Plausible Deniability
The problem with being sick, she thought, is that everyone wants to take care of you but no one wants to indulge you, and what is the point of being cared for when what one requires most when one is sick is indulgence?
She was tired of the flu, so she got out of bed. Her best tactic in dealing with illness, the last weapon against disease in her arsenal, was denial.
She would not be sick.
She fed the dog, washed the linens, showered and dressed, ate, got Dad’s coffee, emptied the dishwasher, caught up on emails, rescheduled Hugo and Shawna and Mac, asked Brenda and Rita to take the lead in the Zoom presentation tomorrow, which she would attend but would let her voice excuse her from leading. She graded all the papers.
Then she woke Kat and told them they would be going to get Kat’s hair done as planned. Kat dutifully showered and dressed, but then they said, “I can drive myself. You look like you still need to rest.”
“Nonsense,” she answered, “But if you insist, here is the credit card. Accept any upgrades Jen suggests that sound good to you, but absolutely the tint that makes you all platinum and no yellow. And no shopping on the credit card.
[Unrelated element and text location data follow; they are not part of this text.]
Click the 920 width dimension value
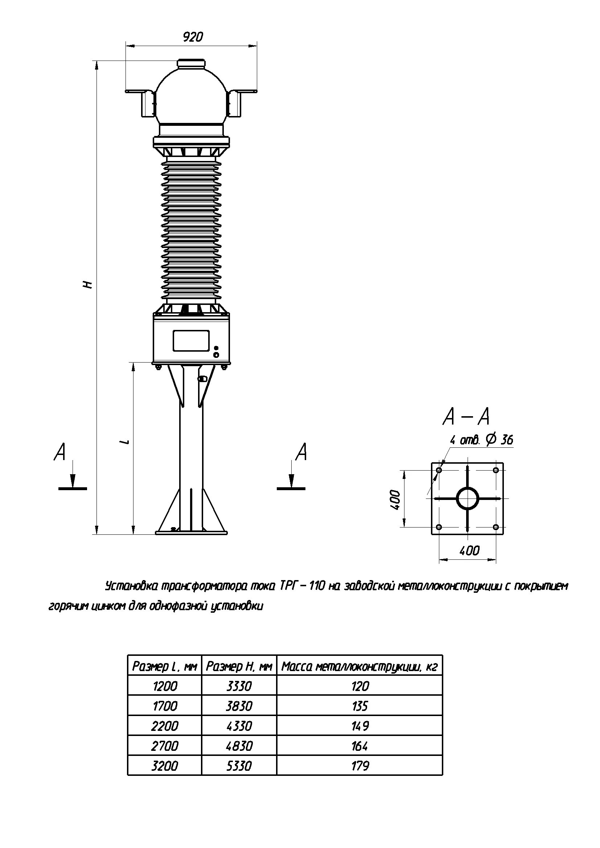193,37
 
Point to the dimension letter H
87,284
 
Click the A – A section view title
466,417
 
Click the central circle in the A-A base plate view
467,499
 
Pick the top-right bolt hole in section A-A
496,470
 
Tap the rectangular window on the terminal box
191,340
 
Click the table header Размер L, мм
165,667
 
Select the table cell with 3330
239,686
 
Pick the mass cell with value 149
359,726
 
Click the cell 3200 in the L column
165,766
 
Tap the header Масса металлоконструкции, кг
359,667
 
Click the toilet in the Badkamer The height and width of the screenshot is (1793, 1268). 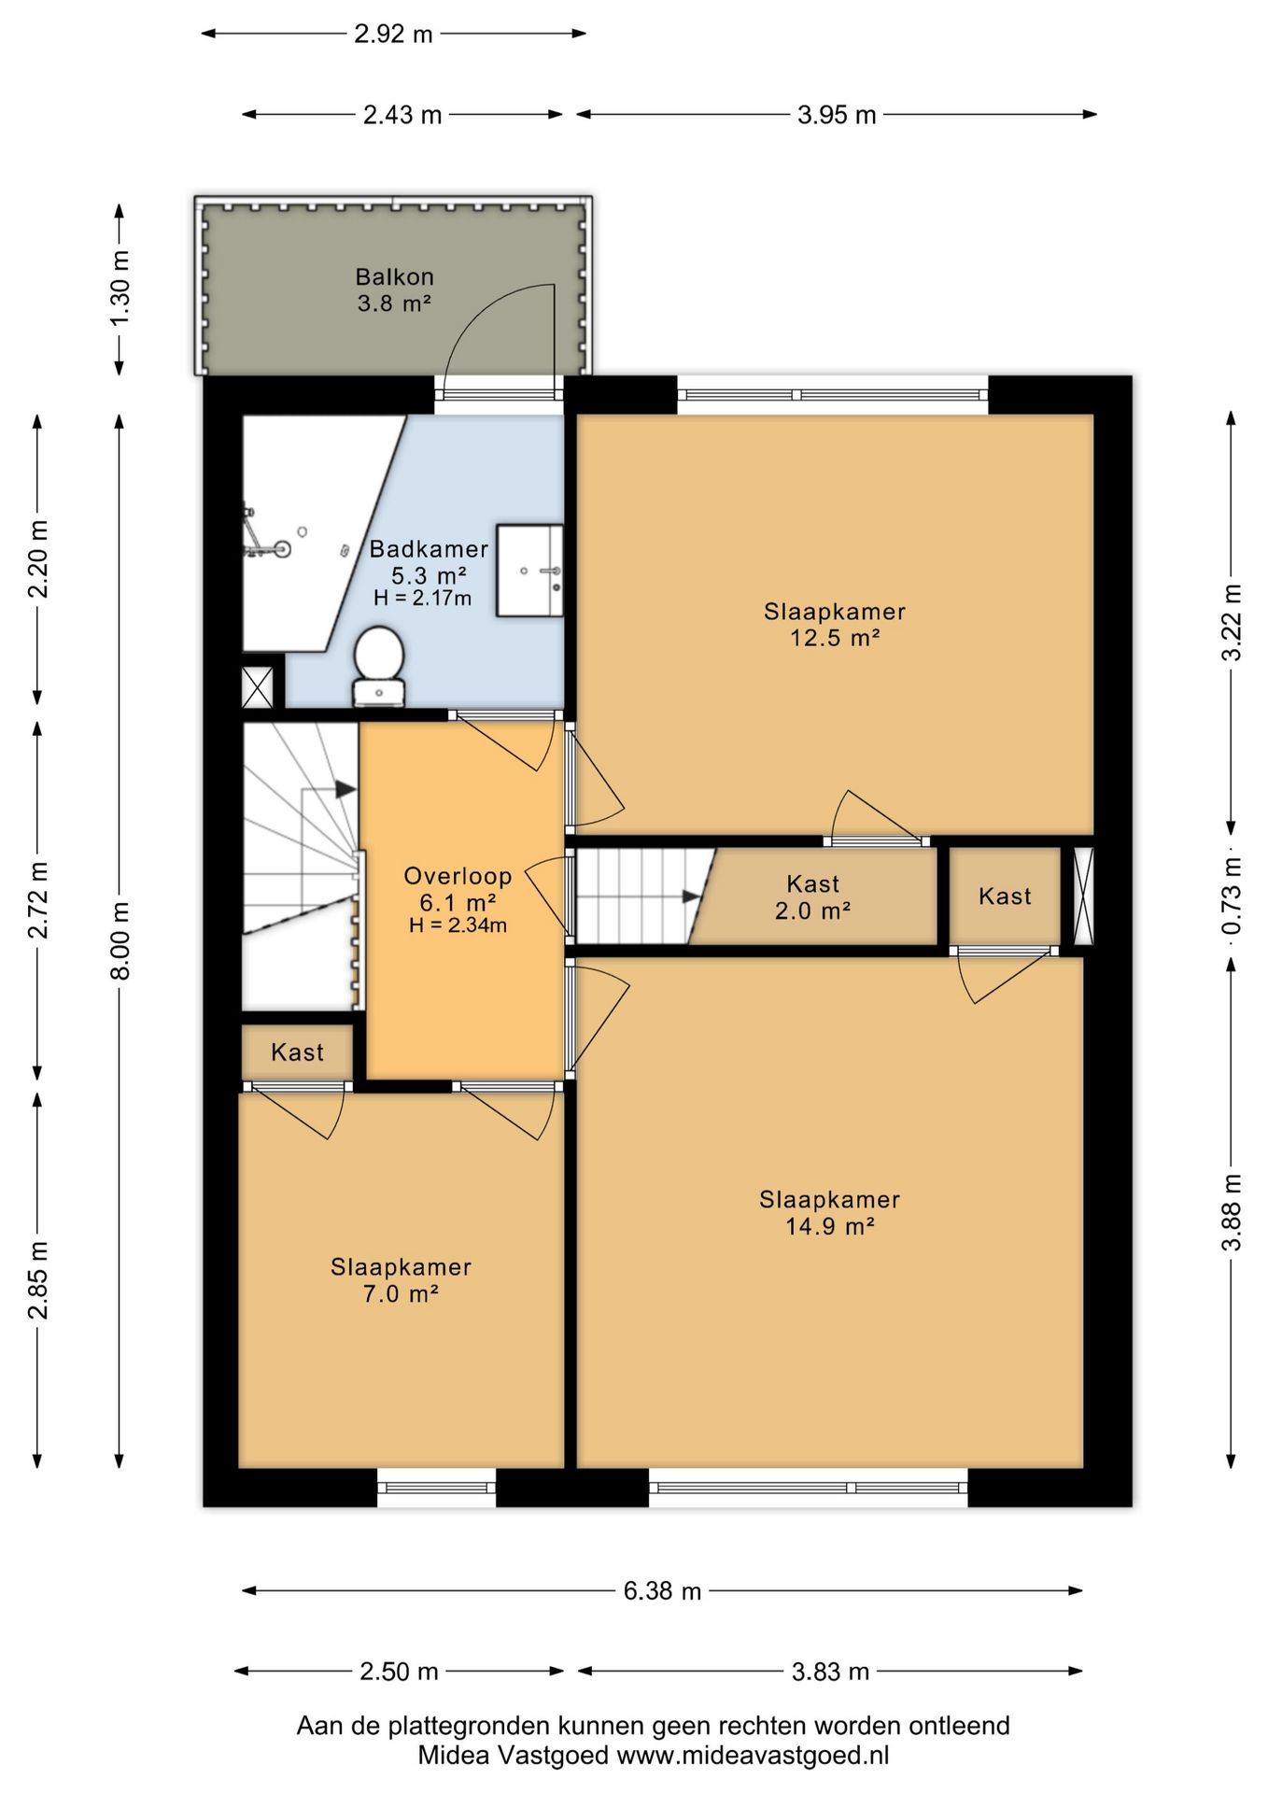coord(378,665)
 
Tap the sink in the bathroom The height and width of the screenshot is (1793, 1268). coord(529,571)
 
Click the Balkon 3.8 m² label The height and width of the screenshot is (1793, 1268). coord(394,289)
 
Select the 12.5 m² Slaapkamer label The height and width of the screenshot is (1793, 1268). coord(835,625)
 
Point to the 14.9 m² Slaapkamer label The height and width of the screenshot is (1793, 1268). coord(829,1213)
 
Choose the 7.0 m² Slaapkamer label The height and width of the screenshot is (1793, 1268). coord(401,1280)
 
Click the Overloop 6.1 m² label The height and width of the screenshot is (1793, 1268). coord(458,889)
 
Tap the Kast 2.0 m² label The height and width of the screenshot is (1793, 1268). coord(812,896)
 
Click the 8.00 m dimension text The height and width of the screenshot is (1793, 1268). coord(120,940)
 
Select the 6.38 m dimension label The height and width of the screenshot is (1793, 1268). coord(662,1590)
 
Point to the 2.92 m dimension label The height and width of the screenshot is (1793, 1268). coord(393,34)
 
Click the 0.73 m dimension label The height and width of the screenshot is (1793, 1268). coord(1232,896)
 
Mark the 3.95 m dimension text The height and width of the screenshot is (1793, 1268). coord(837,115)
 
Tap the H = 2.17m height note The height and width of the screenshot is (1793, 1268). coord(422,599)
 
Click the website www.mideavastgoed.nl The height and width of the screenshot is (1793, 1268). coord(753,1756)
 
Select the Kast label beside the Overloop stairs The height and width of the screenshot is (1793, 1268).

Hair only.”
The child was sweetly obedient and left happily.
Her father and brother found her struggling to build the last of the four chairs, her face dripping with sweat. “Let me take that,” her brother said, and she answered, “Good. I need to take the broken fire pit back to the garage since the kids can’t pick it up today.”
Her father stared at her like she had sprouted a second head. “No, we’ll carry it back. I think it will take both of us.” And they took it back, and her brother tightened all the screws she had aligned but had not finished screwing in on the chair while she took the first load of linens out of the dryer and put them on the bed.
Is there anything better than clean linens after days of a sickbed?
She watered the plants, brewed herself a cup of tea, noted how much easier it was to get people to do things if only one remembered never to ask them to do anything, and she promised herself that she would never again castigate her fellow women for manipulating their loved ones.